The Royal College of Medicines| New impact report on maternity care
NICE has published a new report that explores how its evidence-based guidance contributes to improvements. The reports are based on data from national audits, reports, survey and indicator frameworks that show the uptake of NICE guidance and quality statement measures (via Royal College of Midwives).
NHS England|Fifteen steps for Maternity Quality from the perspective of people who use maternity services| May 2018
Fifteen steps for Maternity Quality from the perspective of people who use maternity service, is part of a suite of toolkits for The Fifteen Steps Challenge, which help to explore the experience of people who use maternity services and are a way of involving them in quality assurance processes.
This toolkit has been developed with Maternity Voice Partnerships (MVPs) in mind. MVPs are local teams of users/user reps, midwives, doctors and commissioners,
working together to review, co-design and co-produce local maternity services.
There are usually a number of MVPs per Local Maternity System (LMS). This toolkit is easy to use and aligns with NHS priorities for maternity care as outlined in the Better Births report published in 2016. This toolkit supports collaborative working between
all those involved in using, reviewing, designing and delivering maternity services, so that together improvements can be identified and implemented (Source: NHS England).
NHS Improvement have published this guide to support maternity safety champions at every levels (fron line, trust board and regional). It outlines the role descriptions and responsibilities for maternity safety champions, suggests activities to promote best practice, and also signposts existing safety initiatives and improvements that can offer support. The full guide is available from NHS Improvement here .

TASK REQUIREMENTS
**a)** Translate this sentence from the maternity care page into Spanish: "There are usually a number of MVPs per Local Maternity System (LMS)."
**b)** Copy the maternity care page word for word from "There are usually" to "(Source: NHS England).".
The items after this point come from a different source than the maternity care page.

PROVIDED DATA

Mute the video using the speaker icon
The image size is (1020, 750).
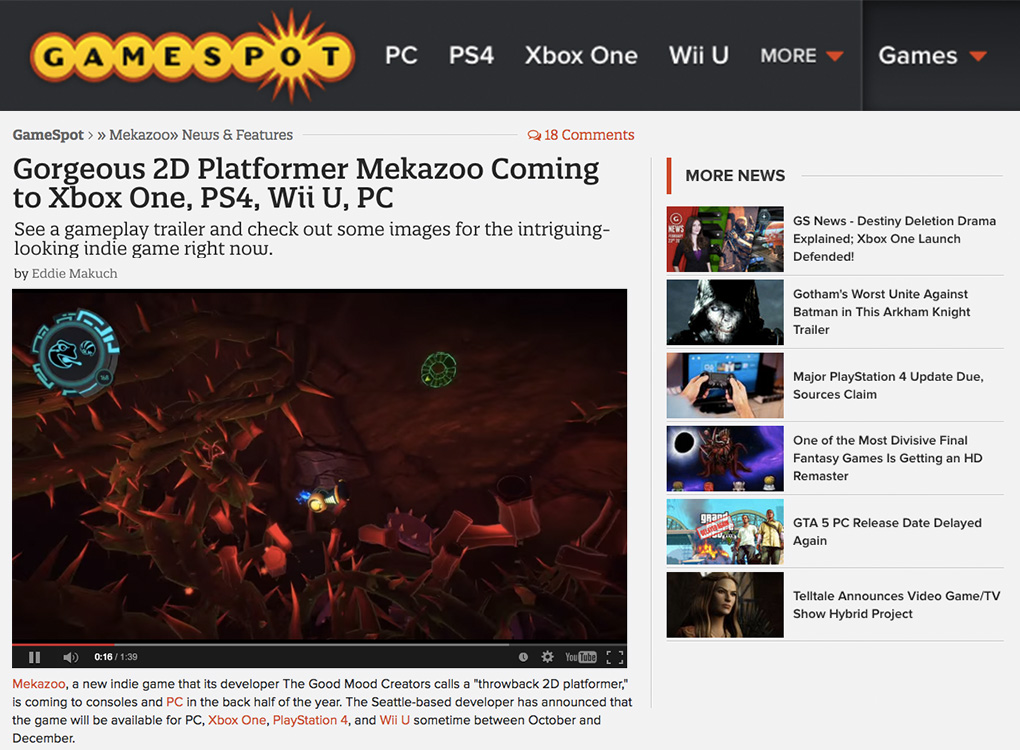coord(70,657)
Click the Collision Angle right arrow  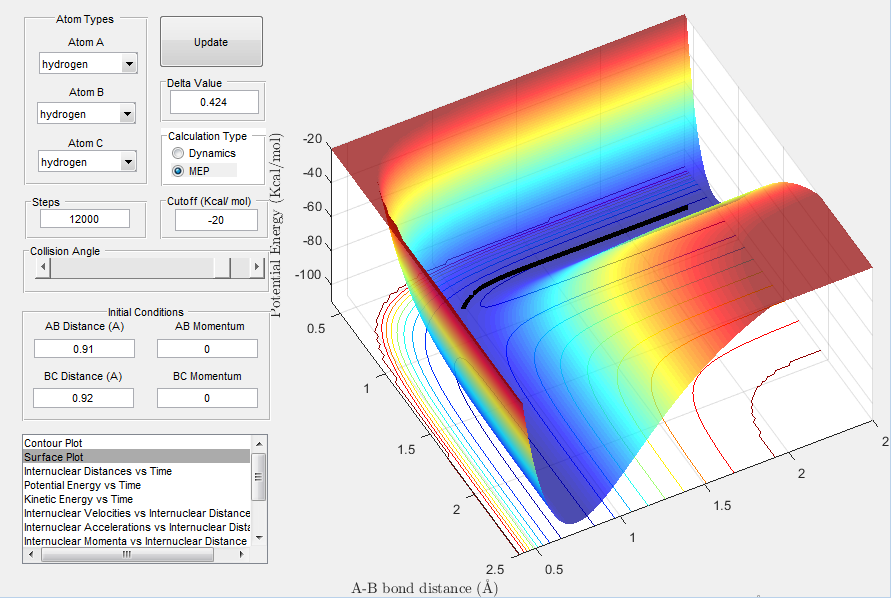point(257,268)
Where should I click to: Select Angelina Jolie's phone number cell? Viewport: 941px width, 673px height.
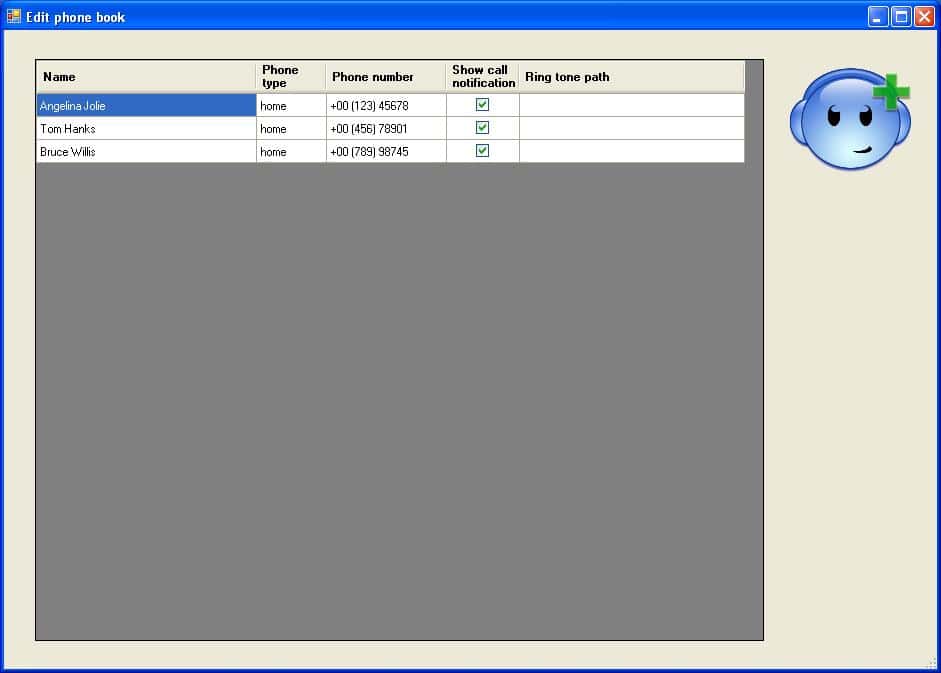pos(385,106)
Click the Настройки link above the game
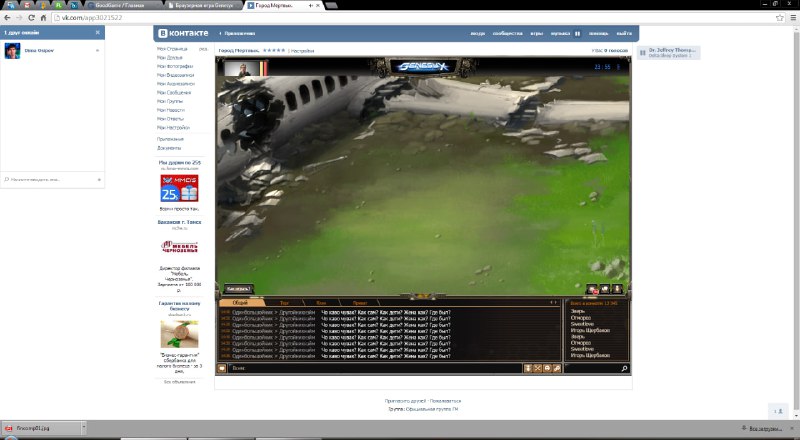The height and width of the screenshot is (440, 800). tap(302, 51)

WRITTEN ANSWERS
**a)** Normalmente hay varias MVP por cada Sistema Local de Maternidad (LMS).

**b)**
There are usually a number of MVPs per Local Maternity System (LMS). This toolkit is easy to use and aligns with NHS priorities for maternity care as outlined in the Better Births report published in 2016. This toolkit supports collaborative working between
all those involved in using, reviewing, designing and delivering maternity services, so that together improvements can be identified and implemented (Source: NHS England).